- [Stored data]
※

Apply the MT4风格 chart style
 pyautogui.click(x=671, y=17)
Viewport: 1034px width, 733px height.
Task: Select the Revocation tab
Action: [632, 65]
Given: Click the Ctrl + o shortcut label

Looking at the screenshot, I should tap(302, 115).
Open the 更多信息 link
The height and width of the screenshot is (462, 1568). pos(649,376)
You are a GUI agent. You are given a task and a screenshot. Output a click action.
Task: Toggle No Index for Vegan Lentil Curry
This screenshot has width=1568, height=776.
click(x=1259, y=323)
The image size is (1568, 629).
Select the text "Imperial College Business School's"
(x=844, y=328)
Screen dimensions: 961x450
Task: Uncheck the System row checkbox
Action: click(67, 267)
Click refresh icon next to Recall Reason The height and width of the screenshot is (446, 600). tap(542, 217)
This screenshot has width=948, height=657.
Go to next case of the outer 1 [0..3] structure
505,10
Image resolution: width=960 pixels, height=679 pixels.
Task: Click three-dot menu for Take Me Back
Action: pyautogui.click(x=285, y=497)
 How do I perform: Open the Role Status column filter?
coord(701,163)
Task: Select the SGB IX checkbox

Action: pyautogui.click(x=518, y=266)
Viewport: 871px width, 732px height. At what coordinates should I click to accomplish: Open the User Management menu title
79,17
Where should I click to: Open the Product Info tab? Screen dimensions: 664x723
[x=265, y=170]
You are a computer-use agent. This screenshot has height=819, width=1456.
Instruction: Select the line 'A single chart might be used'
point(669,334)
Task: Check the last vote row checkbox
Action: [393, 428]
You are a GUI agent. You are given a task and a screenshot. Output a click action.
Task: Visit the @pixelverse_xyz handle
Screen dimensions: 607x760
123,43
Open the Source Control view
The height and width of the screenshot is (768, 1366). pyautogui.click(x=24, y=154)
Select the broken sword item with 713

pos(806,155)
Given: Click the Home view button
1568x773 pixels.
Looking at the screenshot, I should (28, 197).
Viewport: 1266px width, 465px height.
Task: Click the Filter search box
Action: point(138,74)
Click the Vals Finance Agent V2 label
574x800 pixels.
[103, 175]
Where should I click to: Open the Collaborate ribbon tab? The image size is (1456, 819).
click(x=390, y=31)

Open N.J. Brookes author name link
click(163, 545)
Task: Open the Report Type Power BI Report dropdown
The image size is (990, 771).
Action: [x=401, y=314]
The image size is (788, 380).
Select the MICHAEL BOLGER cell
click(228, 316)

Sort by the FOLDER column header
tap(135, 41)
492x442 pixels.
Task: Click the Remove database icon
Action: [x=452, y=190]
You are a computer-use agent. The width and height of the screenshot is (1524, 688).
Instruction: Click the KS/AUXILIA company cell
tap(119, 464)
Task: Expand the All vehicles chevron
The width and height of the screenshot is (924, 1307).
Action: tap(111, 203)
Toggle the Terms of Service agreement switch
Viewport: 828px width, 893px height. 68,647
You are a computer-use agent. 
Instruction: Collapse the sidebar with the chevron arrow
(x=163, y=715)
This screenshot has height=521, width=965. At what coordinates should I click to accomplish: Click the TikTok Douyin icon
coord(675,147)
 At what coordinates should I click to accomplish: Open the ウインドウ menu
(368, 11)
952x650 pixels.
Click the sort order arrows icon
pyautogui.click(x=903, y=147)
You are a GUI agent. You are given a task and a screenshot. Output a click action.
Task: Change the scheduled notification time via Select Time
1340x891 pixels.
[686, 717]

※

- [Problem requirements]
Reproduce verbatim only the lines from the one holding "The width and height of the screenshot is (924, 1307)." through the end of the records.

- [Exercise result]
The width and height of the screenshot is (924, 1307).
Action: tap(111, 203)
Toggle the Terms of Service agreement switch
Viewport: 828px width, 893px height. 68,647
You are a computer-use agent. 
Instruction: Collapse the sidebar with the chevron arrow
(x=163, y=715)
This screenshot has height=521, width=965. At what coordinates should I click to accomplish: Click the TikTok Douyin icon
coord(675,147)
 At what coordinates should I click to accomplish: Open the ウインドウ menu
(368, 11)
952x650 pixels.
Click the sort order arrows icon
pyautogui.click(x=903, y=147)
You are a GUI agent. You are given a task and a screenshot. Output a click action.
Task: Change the scheduled notification time via Select Time
1340x891 pixels.
[686, 717]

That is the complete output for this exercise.